How simple and true (and easy to forget)!

2. Don't be offended.  I once stumbled upon a conversation between someone I knew and a friend of hers where her friend said an old woman at church had asked her when she and her husband were planning on having children. The young lady, offended that anyone would ask, gave a crude answer about her bedroom life which shocked the woman into silence. Though when and how many children to have is a very personal choice to make, that kind of attitude and response is exactly why people are afraid to inquire after one another, which only separates us, makes it difficult to relate to one another, and in turn, makes it difficult to be supportive. We assume everyone else is judging when they ask, when in reality, they're more likely excited for our upcoming adventure. Though there were times I wasn’t able to find the words to speak when someone asked me about having more children because I was so choked-up and sad, more often than not, people have had similar experiences in childlessness and miscarriages. Some people have not and have offered words that were anything but comforting. "You're just stressed," or "It's not your time yet" or "I hope you aren't too upset about it," were said, straight-faced to me. I felt like bursting into tears but I always waited until I was out of sight. When I think about it though, they really were trying and that's what's important. I've learned from these miscarriages that the best thing to hear is "I'm sorry," or "That stinks," or "I've been there, too." In the end, being offended doesn't help the situation at all--it doesn't make me feel better and it closes my relationships with people who were well-meaning. As far as I know, none of us are perfect and I, too, have stuck my foot in my mouth more than once. I learned to better appreciate giving others the benefit of the doubt, and I hope others would do that for me should I inadvertently be offensive.

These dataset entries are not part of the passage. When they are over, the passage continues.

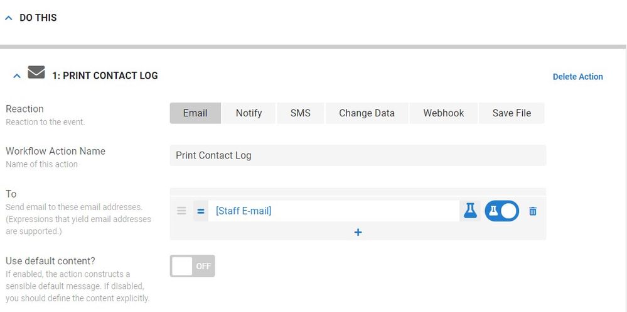The height and width of the screenshot is (312, 627).
Task: Click the drag handle icon of recipient row
Action: pos(181,211)
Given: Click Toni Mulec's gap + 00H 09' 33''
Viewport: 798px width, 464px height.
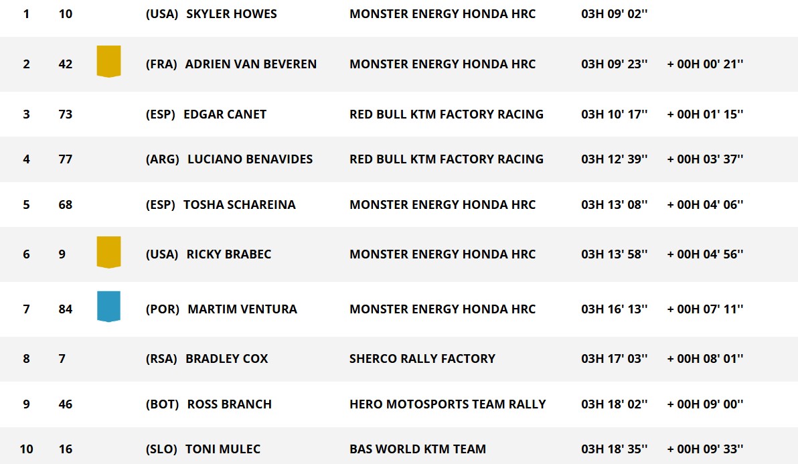Looking at the screenshot, I should click(705, 449).
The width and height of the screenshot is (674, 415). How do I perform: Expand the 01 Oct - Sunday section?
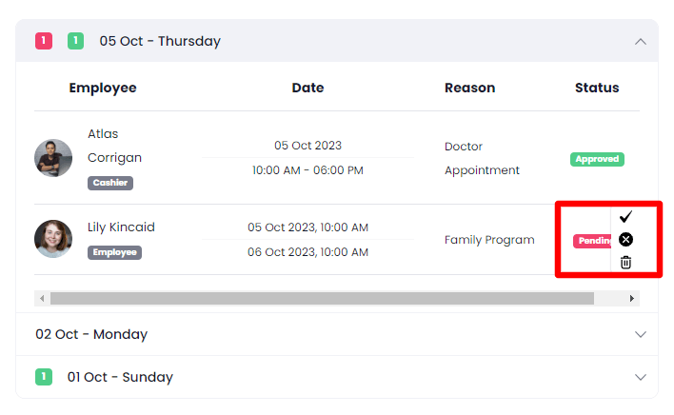coord(640,377)
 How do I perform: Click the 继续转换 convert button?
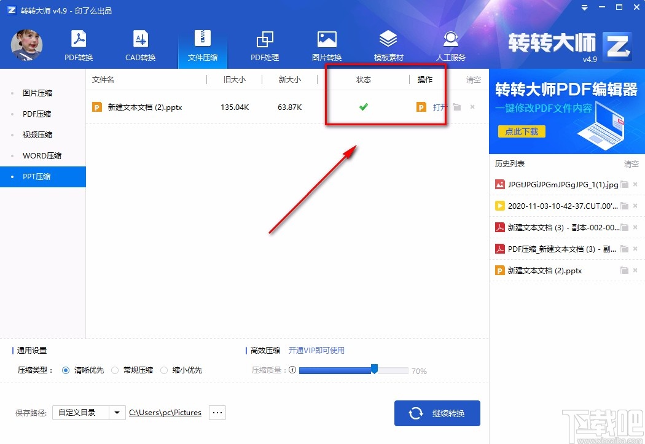point(437,413)
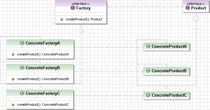Image resolution: width=210 pixels, height=110 pixels.
Task: Click the purple interface icon beside Factory
Action: (x=73, y=8)

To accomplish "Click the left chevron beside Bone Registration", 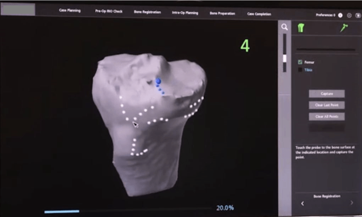I will click(x=303, y=202).
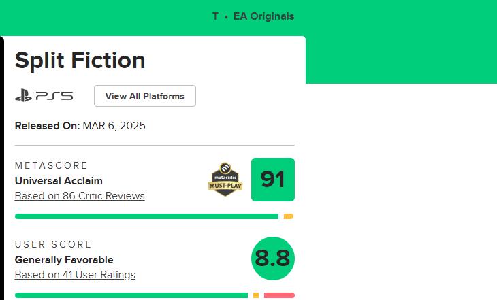Click the T age rating label

pos(215,16)
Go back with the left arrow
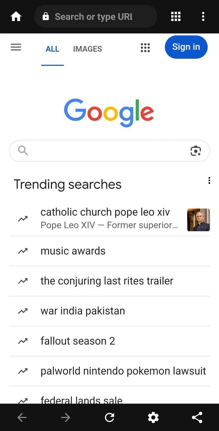The image size is (219, 431). click(x=22, y=417)
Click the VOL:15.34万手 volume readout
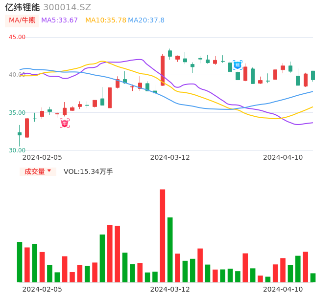The height and width of the screenshot is (296, 336). click(88, 171)
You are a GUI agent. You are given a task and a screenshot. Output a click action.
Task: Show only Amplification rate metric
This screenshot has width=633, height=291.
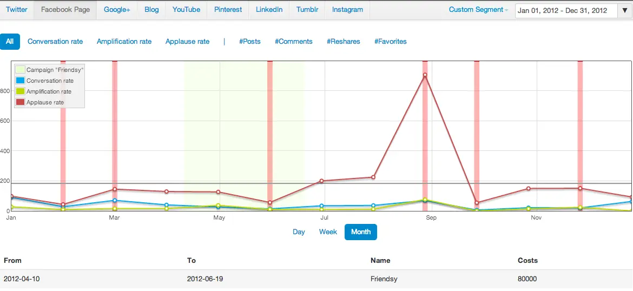pos(124,42)
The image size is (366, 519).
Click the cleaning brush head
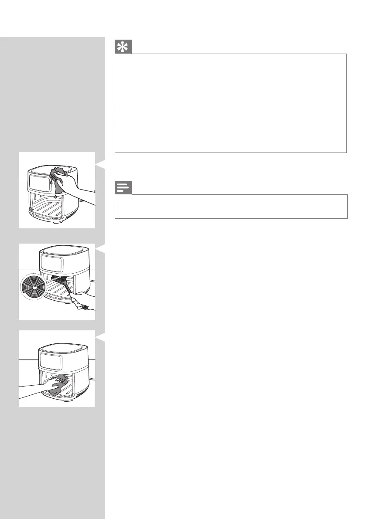(x=58, y=280)
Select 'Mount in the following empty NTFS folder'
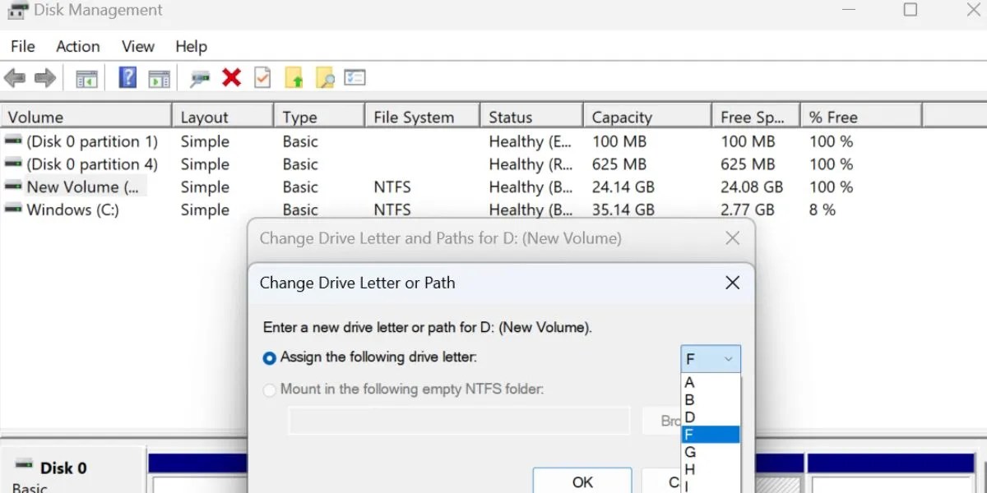This screenshot has width=987, height=493. 270,389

3. Believe in miracles and tender mercies.  Around the time of my second miscarriage, there were an unusually high number of rainbows. I'm sure some would dismiss it as a coincidence in weather patterns, but I like to think of it as a small miracle and tender mercy. I wasn’t able to look at a rainbow and hear my girls' shouts of excitement and not be heartened. So, I tried to see the miracles in my life more often. We take so many things for granted and forget that indeed, they truly are incredible. I had a reproductive physiology and anatomy class in college, and though there are millions of things that could go wrong, the creation of life, more often than not, happens flawlessly. What a miracle! Seeing my daughters grow from helpless infants to talented, intelligent, independent beings was also a powerful reminder. Watching a garden grow, experiencing nature, seeing the stars at night--all miracles. Being bitter and angry reduces those things to seemingly insignificant. Reminding myself that there are miracles and tender mercies if I'm willing to look for them was a cherished blessing that still resonates with me today.

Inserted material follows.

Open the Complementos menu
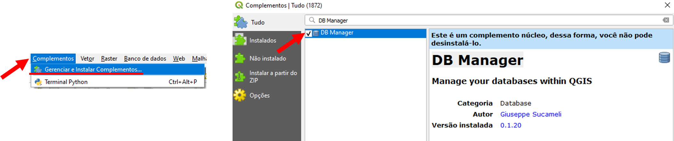The height and width of the screenshot is (141, 674). pyautogui.click(x=53, y=59)
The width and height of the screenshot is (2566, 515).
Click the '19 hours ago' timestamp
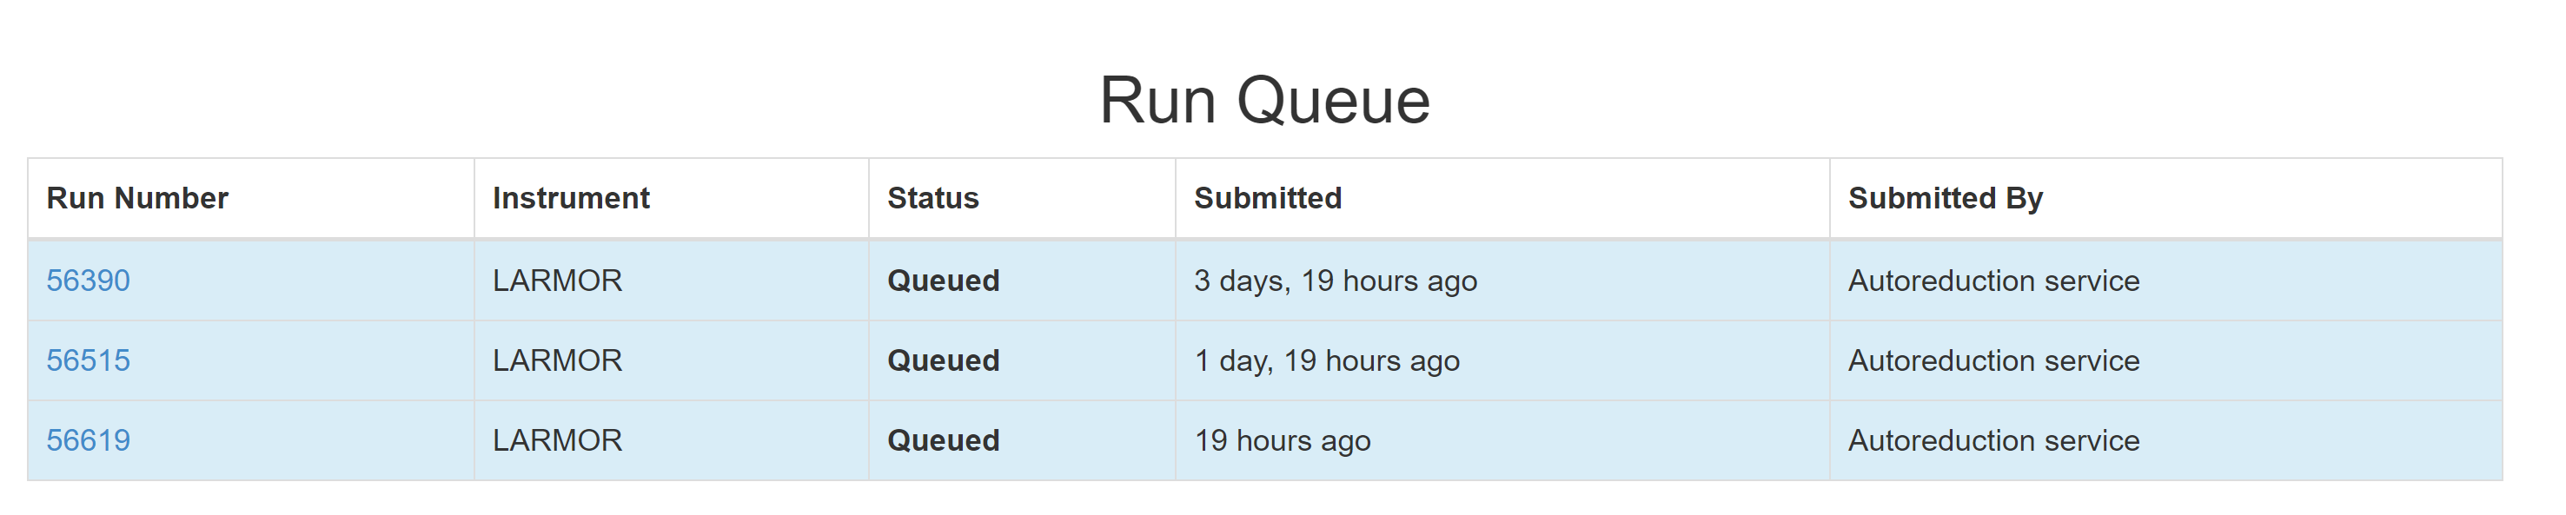[1282, 439]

While it's easy to read a list of lessons learned, it was certainly difficult to put everything into practice. I thought about the things I'd learned often and will admit to having slipped back into my bitter, unhappy, jealous self on occasion during that difficult year. Little by little, I did see progress in myself and knew I was being blessed for trying. Life is about gaining experience, both good and bad, and in the end, we can only control our reaction to it. I am still affected by that trial, and all of the sorrow has now turned to joy. Though there sometimes doesn’t seem to be sense to be made of suffering, I think it’s in part to allow us to draw upon the peace, fortitude, and strength that is gained during a trial, knowing we’ve been able to endure a previous difficulty. When faced with something challenging, I now know it is possible to feel joy, even in the midst of it and that God is indeed with each of us every step of the way.